Romance

Director: Catherine Breillat
Year Released: 1999
Rating: 2.0

Frankly, I could hardly care as to whether or not one would classify this as 'feminist' or not, or exactly how one could go about describing what this movie is about, since I'm not sure what director Catherine Breillat is saying, and perhaps that is because I have a penis and try to live in reality. You know, had a man made this movie it would not be so well received (it would be assaulted for being fetishistic/masochistic), but since it was a woman, of course you have to alter your stance when you watch it and review it (re: the much more successful American Psycho). There are scenes of graphic sexuality, sadomasochism and the like (the tape I rented from Blockbuster has these obviously eliminated by panning & scanning - isn't that called censorship, you shits?) that prove little (except that the lead is one brave actress) and exist mainly as an unnecessary distraction to keep your attention off the fact that there is no substance, like character development or real people - the lead female seems to have dropped out of an existentialist play, spouting schizo-trash about how she 'just wants to be an object' and 'raped' and how she can't look at anyone she's screwing. You can't take that sort of subject matter seriously if you're under the impression that she is supposedly 'crazy,' 'self-loathing,' 'psychotic,' etc. ... all of which Breillat alludes to.
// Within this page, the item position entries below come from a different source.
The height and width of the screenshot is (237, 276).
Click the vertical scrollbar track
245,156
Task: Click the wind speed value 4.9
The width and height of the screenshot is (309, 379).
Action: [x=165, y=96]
I was under the impression throughout all of this that there was a role-swaping game running through the deep recesses of the film, with the lead's 'boyfriend' refusing to have sex with her the same way girlfriends traditionally' spurn their boyfriends (this might explain the aforementioned 'I-want-to-be-an-object' interior monologues - the lead is behaving the way she thinks men want her to behave), but I couldn't find enough evidence to support this. Widely acclaimed as being thought-provoking - which it is - but mostly on the grounds that you don't know where it stands on much of anything. The ending, in particular, is unabashedly pathetic (it reminded me of The Marriage of Maria Braun).